* [Collected data]:
*****
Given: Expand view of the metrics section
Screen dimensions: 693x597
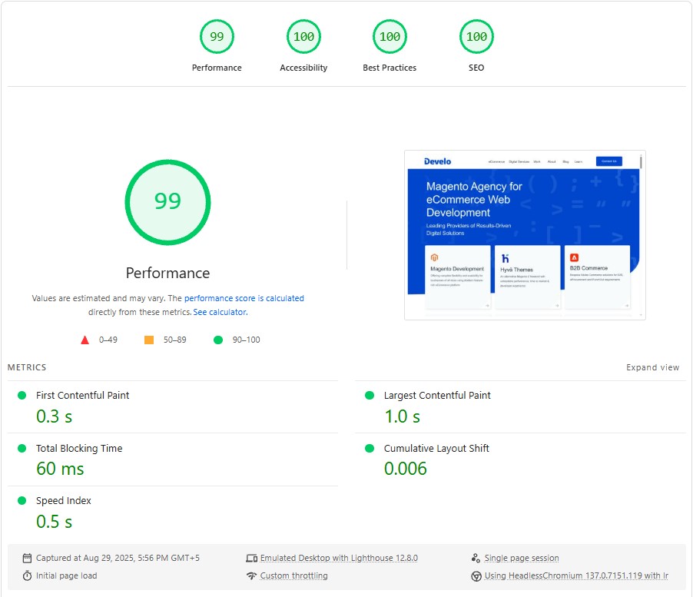Looking at the screenshot, I should pyautogui.click(x=652, y=367).
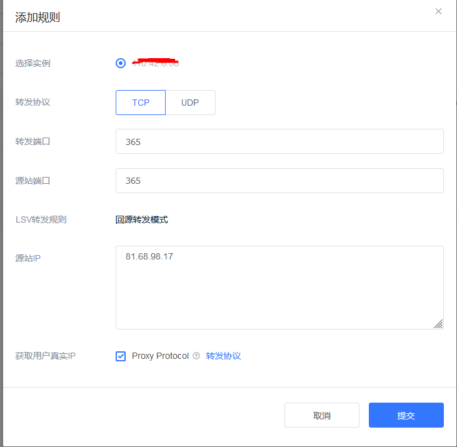Submit the rule with the 提交 button

click(406, 415)
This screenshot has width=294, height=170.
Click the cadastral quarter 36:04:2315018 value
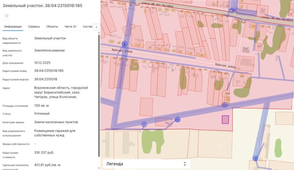point(45,79)
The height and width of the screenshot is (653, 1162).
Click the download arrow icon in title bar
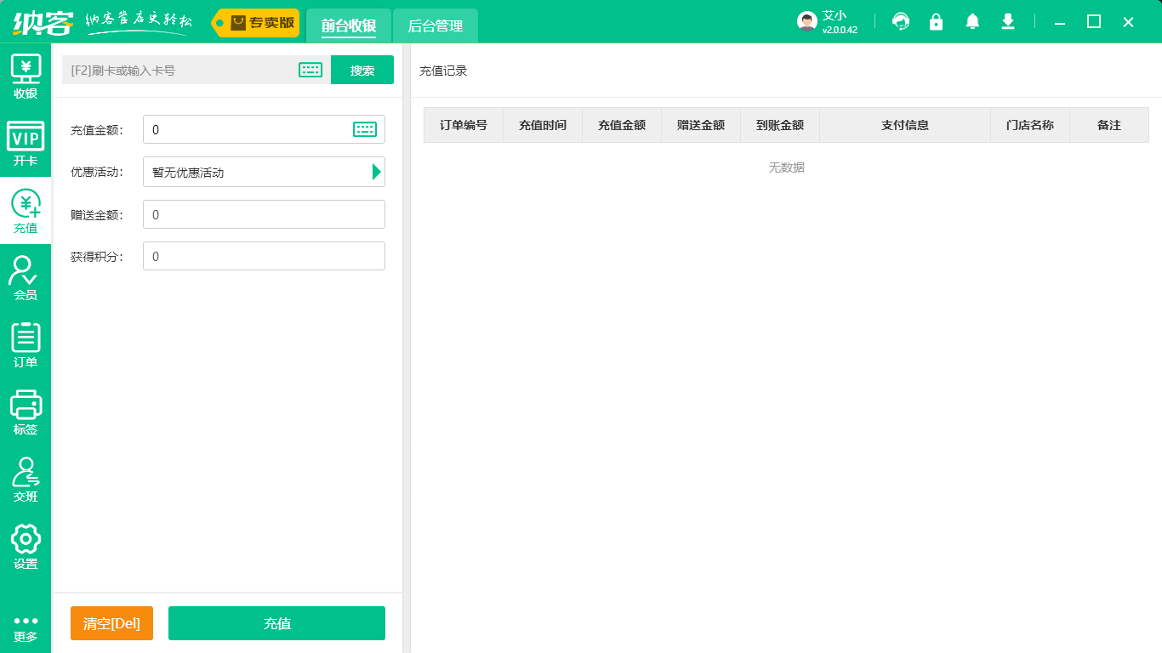tap(1008, 22)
*****
* [AIM OF THE EXERCISE]: Copy out the lines of the data where the word "width" can be found.

* [REPLY TO THE TASK]:
This screenshot has width=294, height=170.
The height and width of the screenshot is (653, 1162).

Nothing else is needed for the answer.